Anderson v. State

Decision Date02 March 1905
Citation50 S.E. 46,122 Ga. 161
PartiesANDERSON. v. STATE.
CourtGeorgia Supreme Court

MURDER—DYING DECLARATIONS—NEW TRIAL— INSTRUCTIONS.

1. "A prima facie case is all that is necessary to carry dying declarations to the jury." Whether or not the person making them was conscious at the time, and realized that death was impending, are issues of fact.

[Ed. Note.—For cases in point,, see vol. 26, Cent. Dig. Homicide, § 459.]

2. A new trial will not be granted on the ground that illegal evidence was admitted, when it does not clearly appear from the motion that such evidence was in fact admitted.

3. Under the circumstances of this case it was not error to charge that the jury might Inquire whether or not the accused had an opportunity to kill the deceased.

4. The alleged newly discovered evidence was merely impeaching in character, and was therefore not ground for a new trial; the verdict was supported by the evidence, and was not contrary to law.

[Ed. Note.—For cases in point, see vol. 15, Cent. Dig. Criminal Law, §§ 2331, 2332.]

(Syllabus by the Court.)

Error from Superior Court, Muscogee County; W. B. Butt, Judge.

Walter Anderson was convicted of murder, and brings error. Affirmed.

— Dataset content —
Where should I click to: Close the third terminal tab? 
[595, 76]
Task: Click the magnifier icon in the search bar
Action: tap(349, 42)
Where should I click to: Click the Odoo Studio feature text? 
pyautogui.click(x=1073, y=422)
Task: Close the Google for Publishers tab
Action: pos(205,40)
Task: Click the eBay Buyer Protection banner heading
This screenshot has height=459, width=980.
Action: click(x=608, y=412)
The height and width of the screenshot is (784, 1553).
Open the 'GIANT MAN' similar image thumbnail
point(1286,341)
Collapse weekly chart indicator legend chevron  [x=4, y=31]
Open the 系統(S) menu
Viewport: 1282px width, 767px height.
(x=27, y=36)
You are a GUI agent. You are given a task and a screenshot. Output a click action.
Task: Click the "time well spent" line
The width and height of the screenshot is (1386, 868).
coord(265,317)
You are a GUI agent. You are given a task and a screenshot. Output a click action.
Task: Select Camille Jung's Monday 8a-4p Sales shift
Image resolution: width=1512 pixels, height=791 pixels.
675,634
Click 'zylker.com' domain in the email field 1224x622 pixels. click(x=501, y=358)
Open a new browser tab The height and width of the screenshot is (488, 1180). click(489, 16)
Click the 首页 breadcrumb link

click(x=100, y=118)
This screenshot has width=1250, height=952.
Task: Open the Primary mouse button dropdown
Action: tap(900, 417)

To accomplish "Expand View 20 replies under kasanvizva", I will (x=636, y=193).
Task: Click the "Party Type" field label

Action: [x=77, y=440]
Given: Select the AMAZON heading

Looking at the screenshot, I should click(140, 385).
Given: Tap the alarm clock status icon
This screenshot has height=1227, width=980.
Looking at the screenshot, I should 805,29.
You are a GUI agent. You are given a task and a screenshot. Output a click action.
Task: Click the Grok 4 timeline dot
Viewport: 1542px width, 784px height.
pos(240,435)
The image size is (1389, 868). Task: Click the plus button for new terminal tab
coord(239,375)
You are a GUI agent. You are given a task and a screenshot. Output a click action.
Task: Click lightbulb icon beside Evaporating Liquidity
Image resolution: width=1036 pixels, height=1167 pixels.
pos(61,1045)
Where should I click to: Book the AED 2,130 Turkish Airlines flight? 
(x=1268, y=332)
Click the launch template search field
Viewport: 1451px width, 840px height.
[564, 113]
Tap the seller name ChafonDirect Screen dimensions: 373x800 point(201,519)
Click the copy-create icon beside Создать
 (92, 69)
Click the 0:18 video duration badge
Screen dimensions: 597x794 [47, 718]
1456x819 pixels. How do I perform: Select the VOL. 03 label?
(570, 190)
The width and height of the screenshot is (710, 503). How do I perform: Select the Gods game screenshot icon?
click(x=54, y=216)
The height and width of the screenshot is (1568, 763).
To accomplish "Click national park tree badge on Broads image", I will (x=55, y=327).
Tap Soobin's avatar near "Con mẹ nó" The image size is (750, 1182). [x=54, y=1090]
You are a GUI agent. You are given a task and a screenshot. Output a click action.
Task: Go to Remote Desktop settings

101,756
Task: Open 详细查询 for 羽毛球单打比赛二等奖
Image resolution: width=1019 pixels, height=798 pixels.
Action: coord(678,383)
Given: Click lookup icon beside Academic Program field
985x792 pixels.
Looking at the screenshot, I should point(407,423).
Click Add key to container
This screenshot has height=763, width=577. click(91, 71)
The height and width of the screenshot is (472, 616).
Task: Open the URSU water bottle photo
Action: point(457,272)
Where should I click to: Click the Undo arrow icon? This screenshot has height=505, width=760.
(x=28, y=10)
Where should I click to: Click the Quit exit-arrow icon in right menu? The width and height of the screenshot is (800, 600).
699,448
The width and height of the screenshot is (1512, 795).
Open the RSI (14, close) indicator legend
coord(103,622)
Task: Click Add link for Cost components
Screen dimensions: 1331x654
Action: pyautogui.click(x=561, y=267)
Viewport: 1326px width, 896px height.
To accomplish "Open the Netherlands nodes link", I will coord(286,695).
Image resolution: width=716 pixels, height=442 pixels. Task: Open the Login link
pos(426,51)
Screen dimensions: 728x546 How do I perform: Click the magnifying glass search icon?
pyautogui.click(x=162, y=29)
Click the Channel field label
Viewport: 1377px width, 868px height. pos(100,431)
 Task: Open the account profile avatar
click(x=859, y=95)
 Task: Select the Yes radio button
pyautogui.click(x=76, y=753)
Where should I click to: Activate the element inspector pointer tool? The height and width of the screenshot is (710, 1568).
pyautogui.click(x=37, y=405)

— Task list —
a – In the Anderson v. State decision, who was the judge in the Superior Court?
b – Sum up the Anderson v. State decision in two sentences.

— Answers below —
a – W. B. Butt

b – Walter Anderson was convicted of murder in the Superior Court of Muscogee County and brought error to the Georgia Supreme Court, which affirmed the conviction on March 2, 1905. The court held that a prima facie case is enough to put dying declarations before the jury, that the jury could be told to consider whether the accused had an opportunity to kill the deceased, and that newly discovered evidence that was merely impeaching was no ground for a new trial.